Family Court Judge Accused of Overstaying

Thursday, June 4th, 2009

A family court judge was accused by a local attorney of overstaying in his bench. In fact, he’s taking this constitutional challenge to Nevada Supreme Court.

It does not always happen that a private person will try to remove a judge, but that’s exactly what is happening. According to Attorney Bob Leuck, Judge Bob Teuton is illegally sitting in office and if he continues his service, it would jeopardize every custody matter, every divorce, and every decision that he makes.

A former Assistant District Attorney, Teuton has been sitting for 30 years on the bench and was appointed in August 2008 to Department D Family Court.

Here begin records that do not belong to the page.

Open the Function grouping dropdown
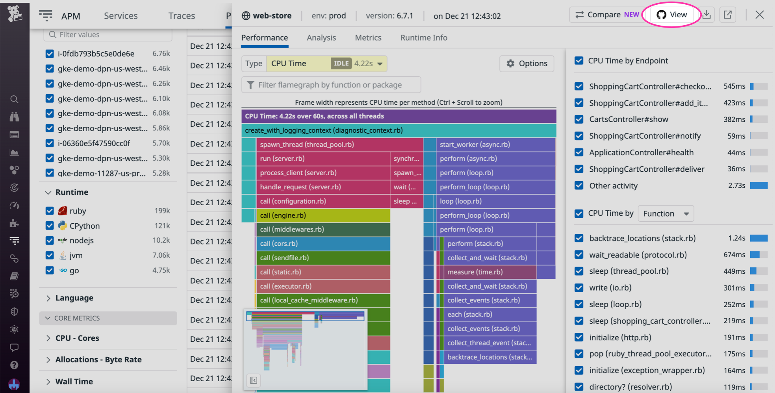The width and height of the screenshot is (775, 393). [x=666, y=213]
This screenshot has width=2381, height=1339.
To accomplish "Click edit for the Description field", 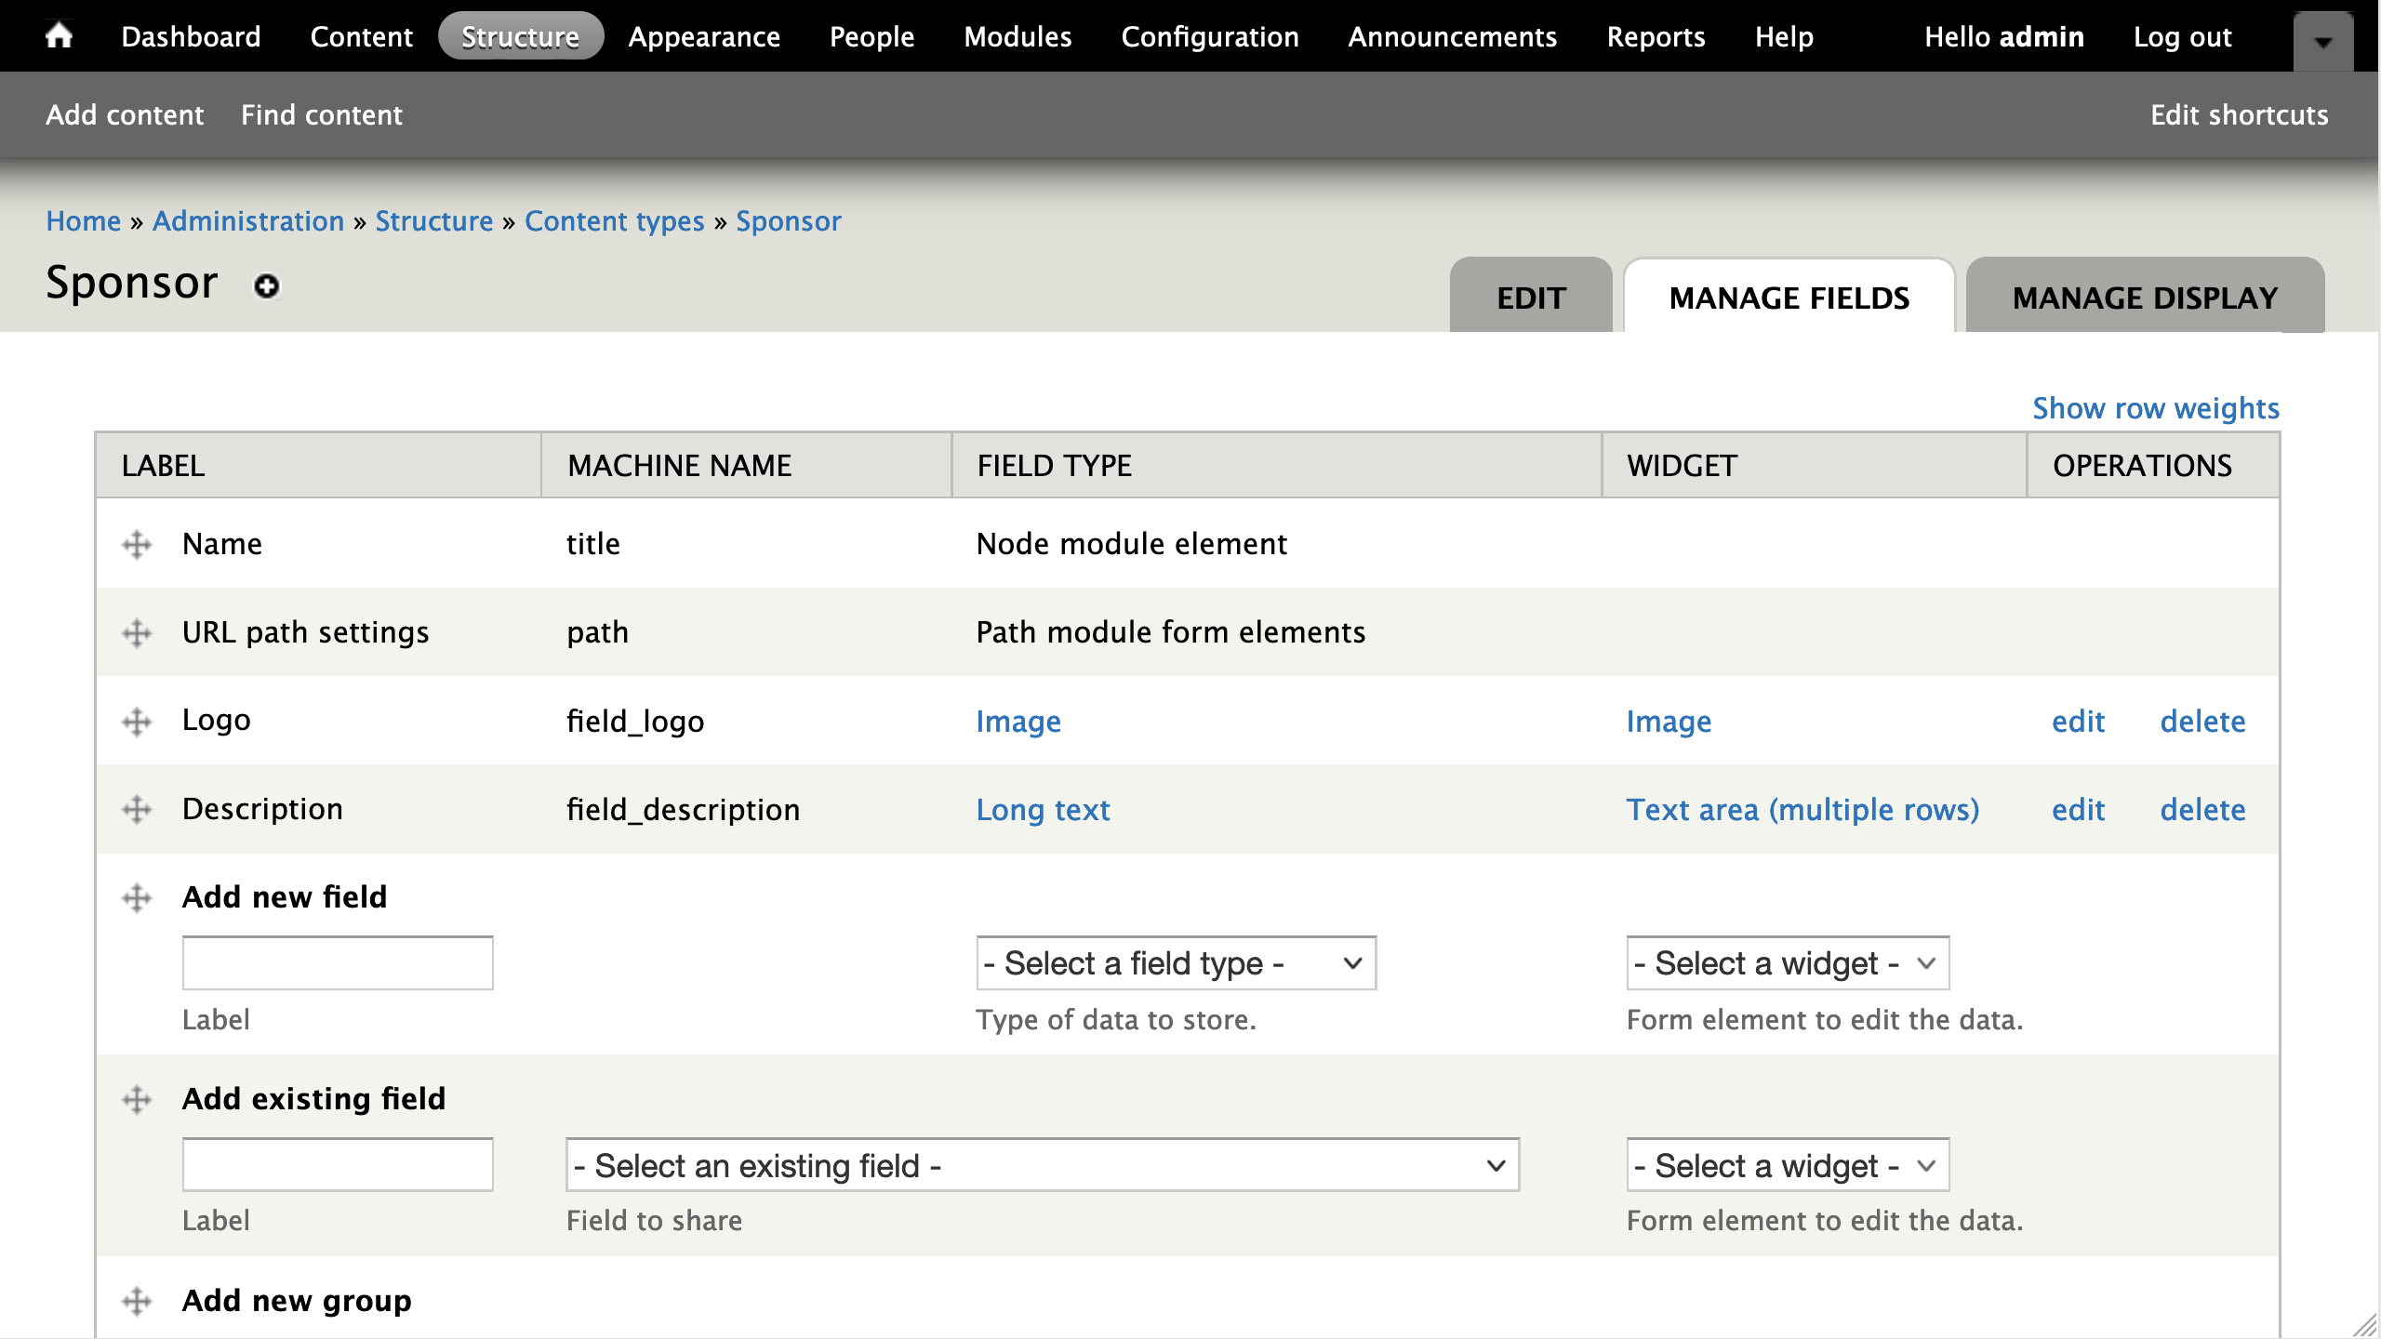I will click(2078, 810).
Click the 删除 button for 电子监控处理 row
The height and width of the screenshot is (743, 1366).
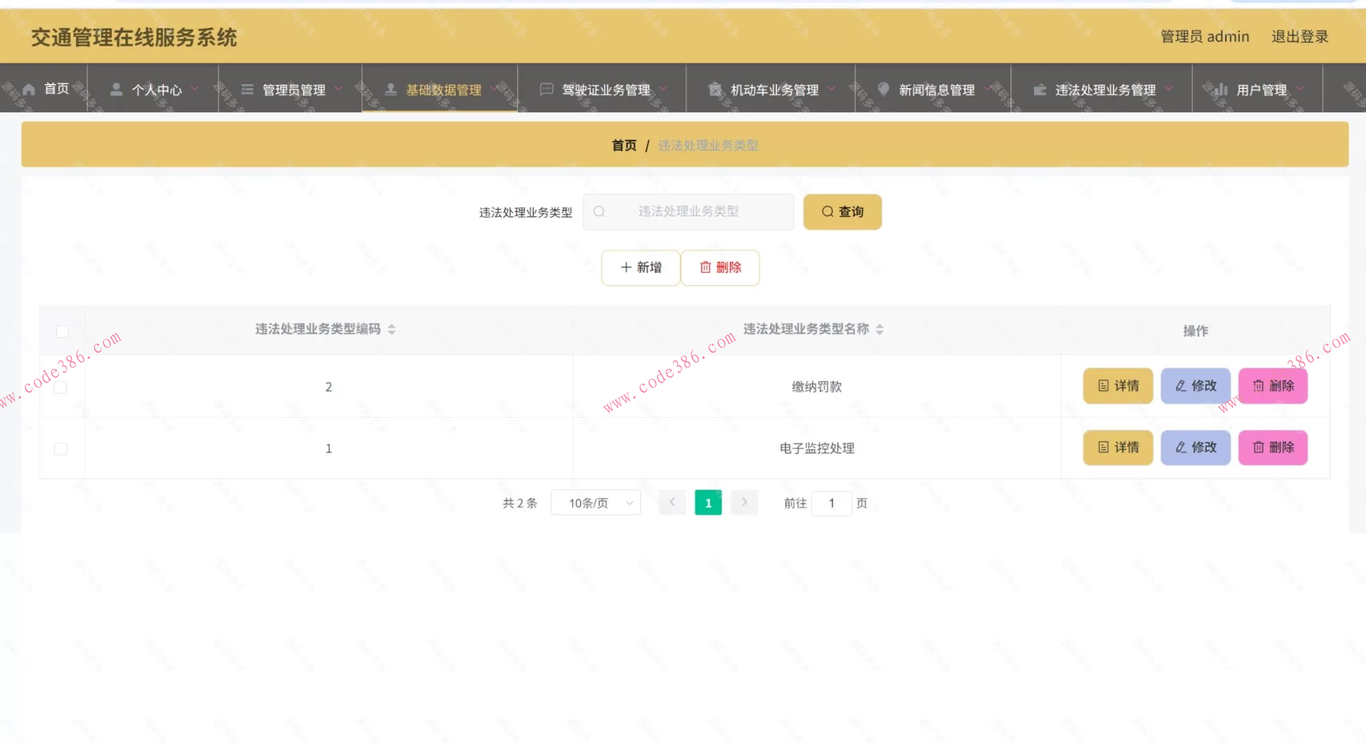pos(1273,448)
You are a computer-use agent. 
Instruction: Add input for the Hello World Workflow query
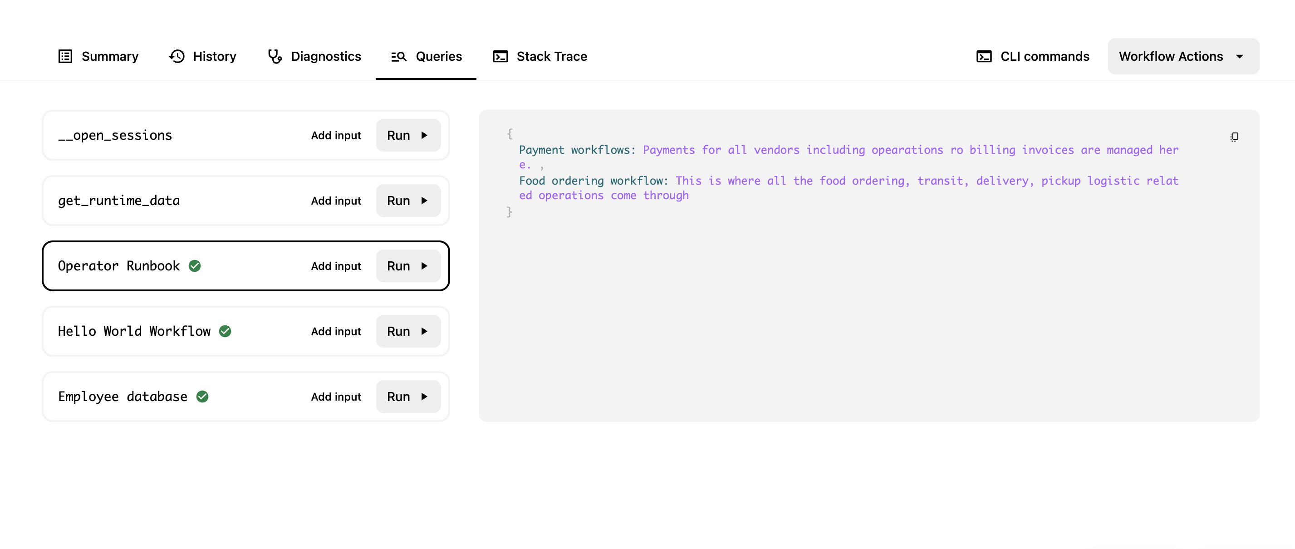[x=335, y=331]
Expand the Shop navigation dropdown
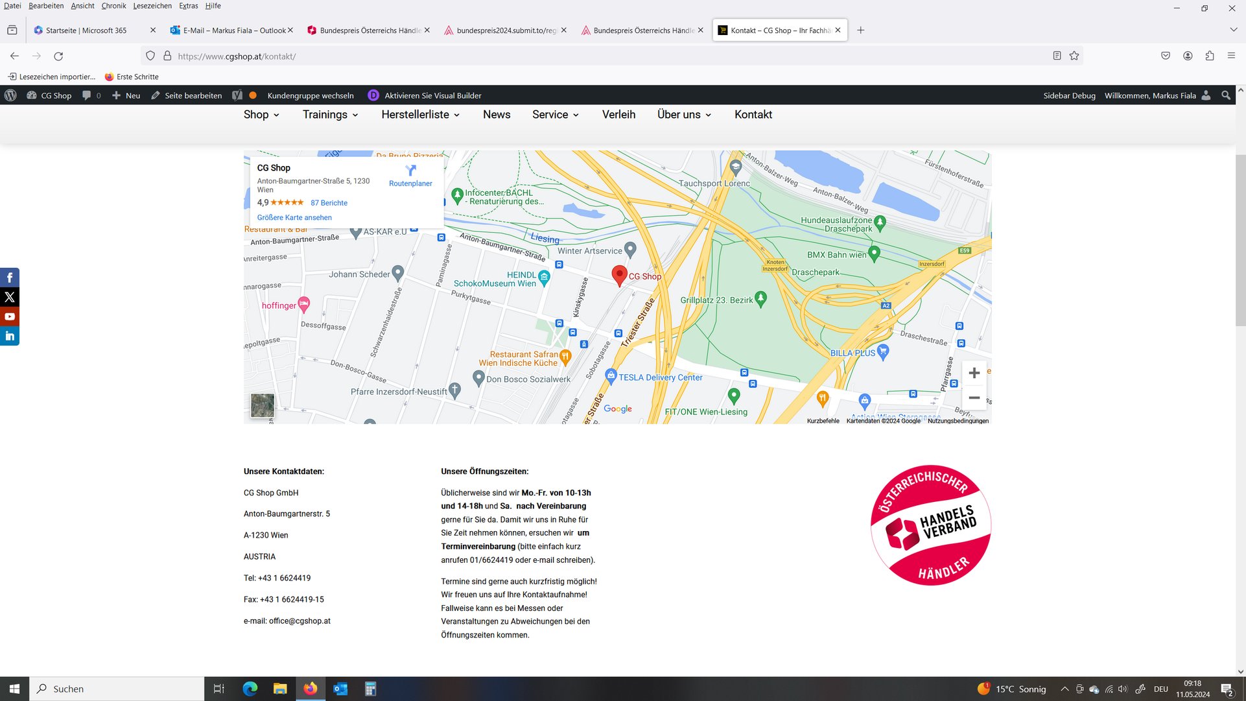This screenshot has width=1246, height=701. point(261,115)
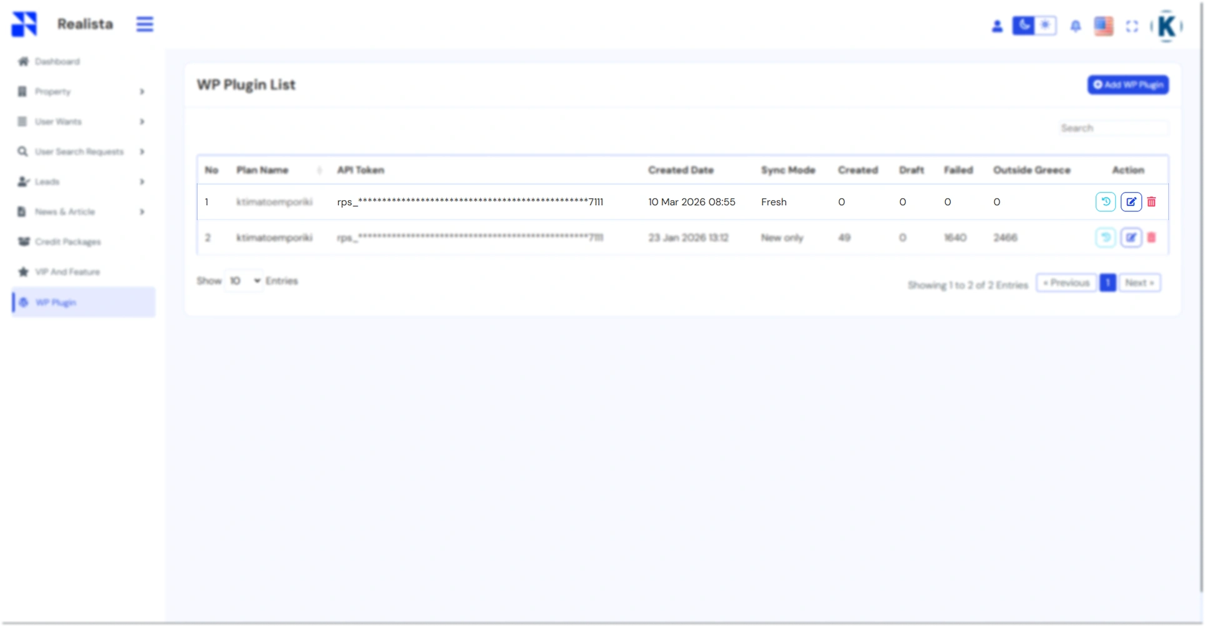Open the US flag language selector

(x=1104, y=26)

He expects to serve until November 2010 unless a constitutional challenge unseats him. He said “I’m a judicial officer and I have faith that the court system will make the right result.”

Meanwhile, Leuck argued that Teuton’s appointment should have ended on January 5, 2009. It was stated clear in the Nevada Constitution that the appointment should have ended on the first Monday of January. He explains that it’s nothing personal. He simply wants to follow the constitution.

If Supreme Court finds an overstaying term, Teuton says that the governor would be expected to re-appoint him. On the other hand, Leuck disagrees and explains that determinations made by an illegal person in office are not worth the paper they are printed on. Ultimately, this will also be determined by the Supreme Court.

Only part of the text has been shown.